The structure of a triple mutant of pI258 arsenate reductase fromStaphylococcus aureusand its 5-thio-2-nitrobenzoic acid adduct

Structural insights into formation of the complex between the ubiquitous thiol–disulfide oxidoreductase thioredoxin and its oxidized substrate are under-documented owing to its entropical instability. In vitro, it is possible via a reaction with 5,5′-dithiobis-(2-­nitrobenzoic acid) to make a stable mixed-disulfide complex between thioredoxin from Staphylococcus aureus and one of its substrates, oxidized pI258 arsenate reductase (ArsC) from S. aureus.

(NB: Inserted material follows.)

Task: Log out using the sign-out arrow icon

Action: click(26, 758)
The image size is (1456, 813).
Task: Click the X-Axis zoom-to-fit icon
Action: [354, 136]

In the absence of the crystal structure of an ArsC–thioredoxin complex, the structures of two precursors of the complex, the ArsC triple mutant ArsC C10SC15AC82S and its 5-thio-2-nitrobenzoic acid (TNB) adduct, were determined. The ArsC triple mutant has a structure very similar to that of the reduced form of wild-type ArsC, with a folded redox helix and a buried catalytic Cys89. In the adduct form, the TNB molecule is buried in a hydrophobic pocket and the disulfide bridge between TNB and Cys89 is sterically inaccessible to thioredoxin. In order to form a mixed disulfide between ArsC and thioredoxin, a change in the orientation of the TNB–Cys89 disulfide in the structure is necessary.